• **Text**
+ + + + + + +
A US air raid, carried with both warplanes and drones, killed more than 150 al-Shabaab militants in Somalia March 5, with the Pentagon citing an "imminent threat" to US and African Union forces. Spokesman Cpt. Jeff Davis said a "large-scale" attack was being prepared at the camp. The target, identified as "Raso Camp," was in Bulobarde province, about 200 kilometers north of the capital, Mogadishu. Al-Shabab was pushed out of Mogadishu by African Union peacekeeping forces in 2011 but has continued to launch frequent attacks in its bid to overthrow the Western-backed government—including the twin bombing at a busy restaurant in the Somali city of Baidoa that killed 30 on Feb. 28.
+ + + + + + +
• **To do**
Please carry on the passage about the US air raid on al-Shabaab in Somalia, picking up after its last sentence.
+ + + + + + +
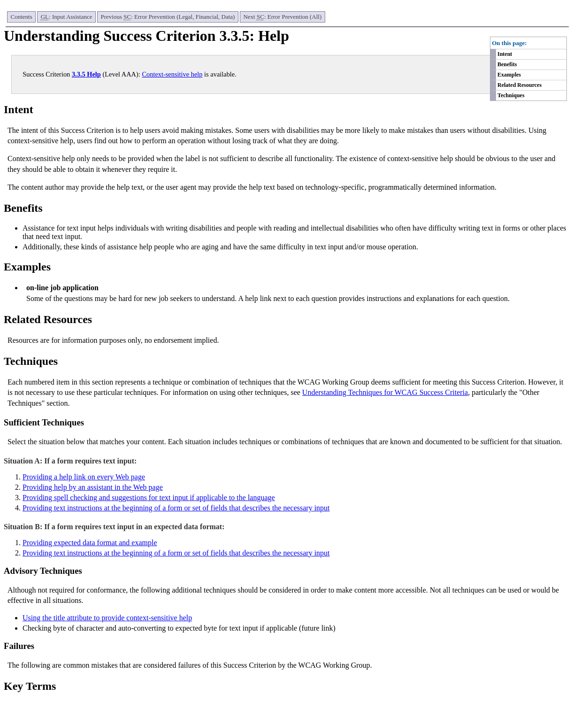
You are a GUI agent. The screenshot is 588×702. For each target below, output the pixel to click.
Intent (504, 54)
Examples (509, 75)
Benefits (507, 64)
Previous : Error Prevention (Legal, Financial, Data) (168, 16)
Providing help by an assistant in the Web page (92, 487)
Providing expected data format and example (90, 542)
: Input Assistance (67, 16)
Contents (22, 16)
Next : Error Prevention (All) (282, 16)
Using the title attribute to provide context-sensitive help (107, 617)
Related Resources (519, 85)
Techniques (511, 95)
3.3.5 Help (86, 74)
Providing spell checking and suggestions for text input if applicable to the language (149, 497)
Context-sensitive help (172, 74)
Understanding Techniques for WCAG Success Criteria (385, 392)
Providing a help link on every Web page (84, 477)
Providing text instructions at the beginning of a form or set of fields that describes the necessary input (176, 508)
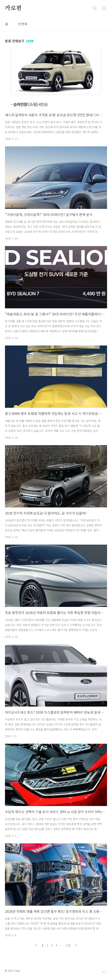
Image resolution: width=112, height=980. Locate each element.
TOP (104, 972)
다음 (76, 945)
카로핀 (13, 8)
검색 (95, 8)
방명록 (22, 24)
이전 (36, 945)
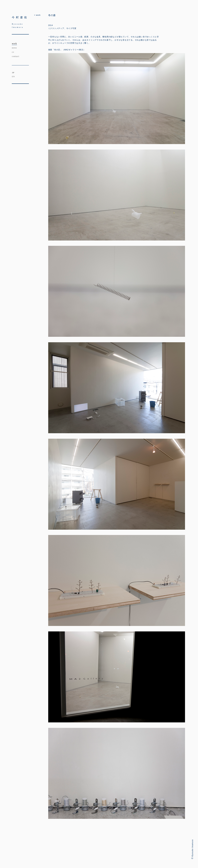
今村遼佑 (20, 17)
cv (13, 52)
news (14, 48)
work (14, 43)
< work (37, 15)
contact (16, 56)
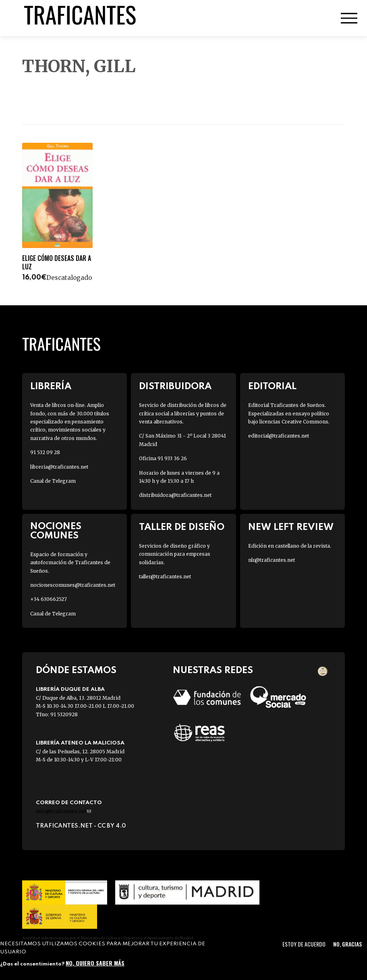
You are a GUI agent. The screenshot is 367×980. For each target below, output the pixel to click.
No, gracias (347, 944)
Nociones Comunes (56, 531)
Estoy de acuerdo (304, 944)
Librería (51, 386)
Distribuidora (175, 386)
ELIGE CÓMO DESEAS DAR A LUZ (56, 263)
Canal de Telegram (53, 481)
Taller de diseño (182, 527)
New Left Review (291, 527)
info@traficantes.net (63, 811)
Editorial (272, 386)
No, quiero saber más (95, 963)
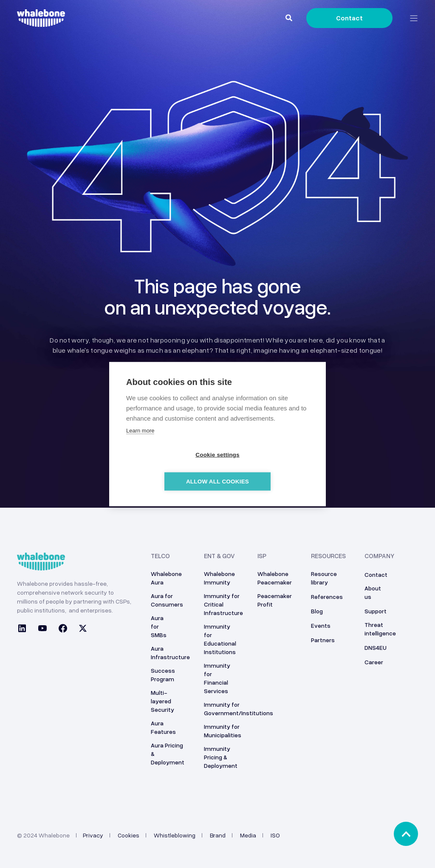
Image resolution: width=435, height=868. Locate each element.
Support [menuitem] (376, 611)
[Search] (289, 17)
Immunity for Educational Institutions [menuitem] (220, 639)
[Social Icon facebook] (63, 629)
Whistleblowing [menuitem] (175, 835)
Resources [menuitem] (328, 556)
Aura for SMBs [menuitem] (158, 626)
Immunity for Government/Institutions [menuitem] (238, 708)
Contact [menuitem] (376, 574)
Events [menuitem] (321, 625)
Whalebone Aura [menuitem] (166, 578)
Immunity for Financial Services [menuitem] (217, 678)
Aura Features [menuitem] (163, 727)
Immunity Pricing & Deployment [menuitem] (220, 757)
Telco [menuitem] (160, 556)
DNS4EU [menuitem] (376, 647)
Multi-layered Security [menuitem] (162, 701)
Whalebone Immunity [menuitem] (219, 578)
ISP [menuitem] (262, 556)
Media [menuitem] (248, 835)
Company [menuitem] (379, 556)
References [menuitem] (327, 596)
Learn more (140, 444)
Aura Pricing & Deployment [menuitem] (167, 753)
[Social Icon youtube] (42, 629)
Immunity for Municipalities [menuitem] (223, 730)
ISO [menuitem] (275, 835)
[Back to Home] (41, 22)
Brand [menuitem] (218, 835)
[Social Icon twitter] (80, 629)
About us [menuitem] (373, 592)
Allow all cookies (266, 468)
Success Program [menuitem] (163, 674)
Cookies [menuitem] (128, 835)
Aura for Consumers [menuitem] (167, 600)
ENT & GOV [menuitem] (219, 556)
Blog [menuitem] (317, 611)
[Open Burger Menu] (414, 18)
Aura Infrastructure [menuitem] (170, 652)
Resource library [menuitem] (324, 578)
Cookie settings (169, 468)
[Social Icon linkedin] (25, 629)
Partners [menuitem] (323, 640)
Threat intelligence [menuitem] (380, 629)
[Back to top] (406, 834)
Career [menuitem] (374, 662)
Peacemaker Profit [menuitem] (274, 600)
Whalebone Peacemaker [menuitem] (274, 578)
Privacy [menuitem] (93, 835)
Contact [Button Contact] (349, 18)
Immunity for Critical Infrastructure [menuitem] (223, 604)
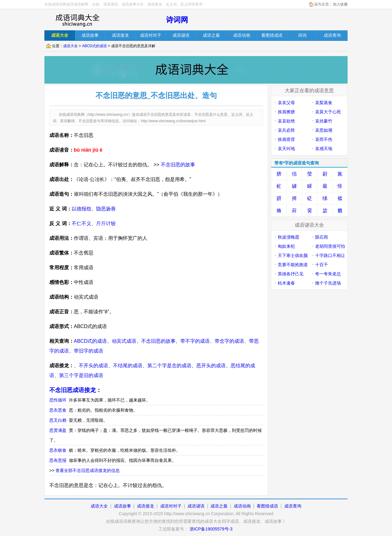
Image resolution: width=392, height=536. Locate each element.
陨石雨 (322, 237)
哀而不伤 (324, 139)
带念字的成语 (229, 341)
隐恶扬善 (106, 209)
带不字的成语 (195, 341)
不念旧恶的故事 (178, 164)
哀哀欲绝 (286, 121)
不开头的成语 (93, 365)
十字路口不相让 (330, 255)
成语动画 (242, 506)
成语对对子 (171, 506)
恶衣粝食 (58, 450)
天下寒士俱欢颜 (293, 255)
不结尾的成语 (128, 365)
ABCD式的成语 (94, 46)
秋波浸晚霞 (288, 237)
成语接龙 (145, 506)
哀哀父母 (286, 103)
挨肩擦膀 (286, 112)
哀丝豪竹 (324, 121)
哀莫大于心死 (328, 112)
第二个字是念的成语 (169, 365)
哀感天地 (324, 149)
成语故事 (123, 506)
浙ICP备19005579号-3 (211, 529)
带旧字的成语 (89, 351)
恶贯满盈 (58, 430)
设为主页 (322, 4)
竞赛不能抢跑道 (293, 265)
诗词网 (177, 20)
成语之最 (219, 506)
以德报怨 (81, 209)
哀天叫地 (286, 149)
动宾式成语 (124, 341)
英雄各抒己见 (291, 274)
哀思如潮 (324, 130)
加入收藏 (340, 4)
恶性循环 (58, 400)
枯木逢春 (286, 283)
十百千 (322, 265)
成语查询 (293, 506)
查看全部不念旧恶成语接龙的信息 (88, 470)
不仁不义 (81, 223)
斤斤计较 (106, 223)
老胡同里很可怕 (330, 246)
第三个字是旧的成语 (81, 375)
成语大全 (70, 46)
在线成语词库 (77, 20)
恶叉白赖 (58, 420)
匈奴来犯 (286, 246)
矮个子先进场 (328, 283)
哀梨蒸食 (324, 103)
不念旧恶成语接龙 (73, 390)
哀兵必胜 (286, 130)
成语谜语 (196, 506)
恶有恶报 (58, 460)
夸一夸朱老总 (328, 274)
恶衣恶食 (58, 410)
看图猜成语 (267, 506)
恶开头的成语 (211, 365)
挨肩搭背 (286, 139)
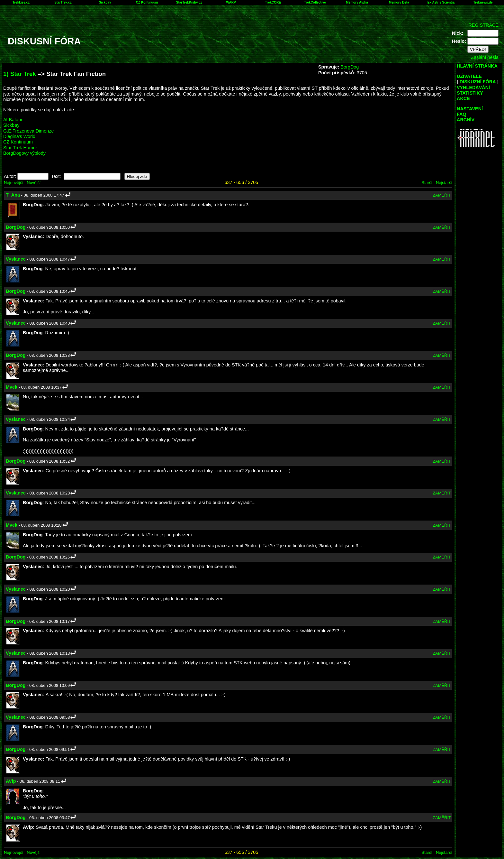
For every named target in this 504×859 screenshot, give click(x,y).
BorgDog (349, 67)
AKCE (463, 98)
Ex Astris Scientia (441, 2)
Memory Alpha (357, 2)
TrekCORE (273, 2)
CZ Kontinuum (147, 2)
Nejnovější (13, 183)
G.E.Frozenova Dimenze (29, 131)
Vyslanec (16, 259)
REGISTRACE (483, 25)
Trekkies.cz (21, 2)
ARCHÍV (466, 120)
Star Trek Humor (20, 148)
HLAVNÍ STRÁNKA (477, 66)
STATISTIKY (470, 93)
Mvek (12, 387)
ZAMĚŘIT (442, 195)
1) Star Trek (19, 74)
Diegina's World (19, 136)
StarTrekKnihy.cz (189, 2)
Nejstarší (444, 183)
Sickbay (105, 2)
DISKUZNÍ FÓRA (477, 81)
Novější (33, 183)
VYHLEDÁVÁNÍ (473, 87)
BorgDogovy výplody (24, 153)
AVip (11, 781)
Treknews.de (483, 2)
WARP (231, 2)
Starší (427, 183)
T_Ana (13, 195)
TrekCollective (315, 2)
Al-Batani (12, 120)
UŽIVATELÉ (469, 76)
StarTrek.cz (63, 2)
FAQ (461, 114)
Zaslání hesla (485, 57)
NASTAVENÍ (470, 109)
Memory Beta (399, 2)
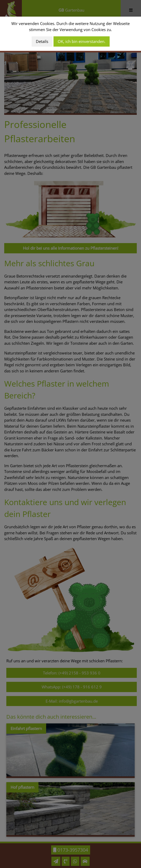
+ + + + + + +
• **Reply to the exercise**
The actual impacts of the air-raid are hard to determine. The US and the Kenyan military have launched multiple air-strikes against Shabaab's fighters and top leaders. Most recently, in December the US said it killed Abdirahman Sandhere AKA "Ukash" and two other "associates" in an airs-trike on an undisclosed location in Somalia. But Shabaab has continued to launch ambushes on Kenyan and Ethiopian-led African Union Mission in Somalia (AMISOM) forces, and has regained control of several towns in the south since Sandhere was killed. On March 7, the Australian navy said it had seized a huge cache of weapons on a fishing boat off the coast of Oman that was apparently heading for insurgents in Somalia. (BBC News, Long War Journal, March 7; BBC News, Feb. 29)
Al-Shabaab is generally said to be an al-Qaeda affiliate, but some reports indicate that it has joined the ISIS franchise.
Somalia operations come under post-9-11 authorization
The Obama administration has decided to deem the Shabaab to be part of the armed conflict that Congress authorized after 9-11, officials say. The move is intended to shore up the legal basis for an intensifying campaign of air-strikes and other operations, carried out largely in support of African Union and Somali government forces. (NYT, Nov. 27)
In the latest presumed Shabaab attack, a car bomb has killed at least 11 people, and injured another 16, when it exploded at a police checkpoint next to a busy market in Mogadishu. (Al Jazeera, Nov. 26)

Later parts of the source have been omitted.